---

This site uses cookies. Read more.

 1 December, 2020

R is a programming language created by Ross Ihaka and Robert Gentleman in 1993. It was designed for analytics, statistics, and data visualizations. Nowadays, R can handle anything from basic programming to machine learning and deep learning. Today we will explore how to approach learning and practicing R for programmers.

As mentioned before, R can do almost anything. It performs the best when applied to anything data related – such as statistics, data science, and machine learning.

The language is most widely used in academia, but many large companies such as Google, Facebook, Uber, and Airbnb use it daily.

Today you’ll learn how to:

Load datasets

To perform any sort of analysis, you first have to load in the data. With R, you can connect to any data source you can imagine. A simple Google search will yield either a premade library or an example of API calls for any data source type.
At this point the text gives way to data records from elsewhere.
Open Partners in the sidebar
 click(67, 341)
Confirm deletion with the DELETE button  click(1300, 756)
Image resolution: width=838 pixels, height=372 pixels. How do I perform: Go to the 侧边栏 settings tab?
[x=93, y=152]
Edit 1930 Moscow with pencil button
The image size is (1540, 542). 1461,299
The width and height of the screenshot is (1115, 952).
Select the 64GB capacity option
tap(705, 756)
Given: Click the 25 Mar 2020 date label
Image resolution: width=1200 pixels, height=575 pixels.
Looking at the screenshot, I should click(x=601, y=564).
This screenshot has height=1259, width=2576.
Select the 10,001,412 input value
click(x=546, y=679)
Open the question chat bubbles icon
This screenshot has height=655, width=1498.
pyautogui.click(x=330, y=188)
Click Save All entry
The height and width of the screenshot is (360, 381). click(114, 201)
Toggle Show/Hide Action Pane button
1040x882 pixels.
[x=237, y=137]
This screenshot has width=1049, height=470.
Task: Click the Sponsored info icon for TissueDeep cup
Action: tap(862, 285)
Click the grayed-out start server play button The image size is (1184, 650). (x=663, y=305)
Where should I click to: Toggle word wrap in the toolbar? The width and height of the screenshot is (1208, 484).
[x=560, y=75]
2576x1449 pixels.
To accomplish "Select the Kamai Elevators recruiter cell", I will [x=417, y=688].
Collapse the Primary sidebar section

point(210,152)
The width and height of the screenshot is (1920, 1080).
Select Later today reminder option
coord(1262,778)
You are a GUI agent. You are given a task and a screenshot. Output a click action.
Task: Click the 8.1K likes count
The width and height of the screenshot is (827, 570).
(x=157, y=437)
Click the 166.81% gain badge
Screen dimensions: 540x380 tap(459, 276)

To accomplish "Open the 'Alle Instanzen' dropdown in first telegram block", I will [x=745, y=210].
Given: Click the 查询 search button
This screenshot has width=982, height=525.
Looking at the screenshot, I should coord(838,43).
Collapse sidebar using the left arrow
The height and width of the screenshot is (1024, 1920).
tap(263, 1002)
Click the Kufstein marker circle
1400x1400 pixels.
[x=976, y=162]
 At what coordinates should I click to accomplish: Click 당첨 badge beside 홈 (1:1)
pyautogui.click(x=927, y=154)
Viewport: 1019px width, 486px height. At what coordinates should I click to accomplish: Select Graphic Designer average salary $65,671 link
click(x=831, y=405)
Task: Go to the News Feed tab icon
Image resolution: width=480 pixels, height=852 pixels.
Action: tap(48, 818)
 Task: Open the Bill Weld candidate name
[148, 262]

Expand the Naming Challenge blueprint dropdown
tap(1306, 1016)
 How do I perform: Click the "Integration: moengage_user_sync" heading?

For a simple demonstration, we’ll see how to load in CSV data. You can find the Iris dataset in CSV format on this link, so please download it to your machine. Here’s how to load it in R:

iris <- read.csv("iris.csv")
head(iris)

And here’s what the head function outputs – the first six rows:

Image 1 - Iris dataset head

Image 1 – Iris dataset head

Did you know there’s no need to download the dataset? You can load it from the web:

iris <- read.csv("https://gist.githubusercontent.com/netj/8836201/raw/6f9306ad21398ea43cba4f7d537619d0e07d5ae3/iris.csv")
head(iris)

That’s all great, but what if you can’t find an appropriate dataset? That’s where web scraping comes into play.

Web scraping

A good dataset is difficult to find, so sometimes you have to be creative. Web scraping is considered as one of the more “creative” ways of collecting data, as long as you don’t cross any legal boundaries. 

In R, the rvest package is used for the task. As some websites have strict policies against scraping, we need to be extra careful. There are pages online designed for practicing web scraping, so that’s good news for us. We will scrape this page and retrieve book titles in a single category:

library(rvest)

url <- "http://books.toscrape.com/catalogue/category/books/travel_2/index.html"
titles <- read_html(url) %>%
  html_nodes("h3") %>%
  html_nodes("a") %>%
  html_text()

The titles variable contains the following elements:

Image 2 - Web Scraping example in R

Image 2 – Web Scraping example in R

Yes – it’s that easy. Just don’t cross any boundaries. Check if a website has a public API first – if so, there’s no need for scraping. If not, check their policies.

Build REST APIs

With practical machine learning comes the issue of model deployment. Currently, the best option is to wrap the predictive functionality of a model into a REST API. Showing how to do that effectively would require at least an article or two, so we will cover the basics today.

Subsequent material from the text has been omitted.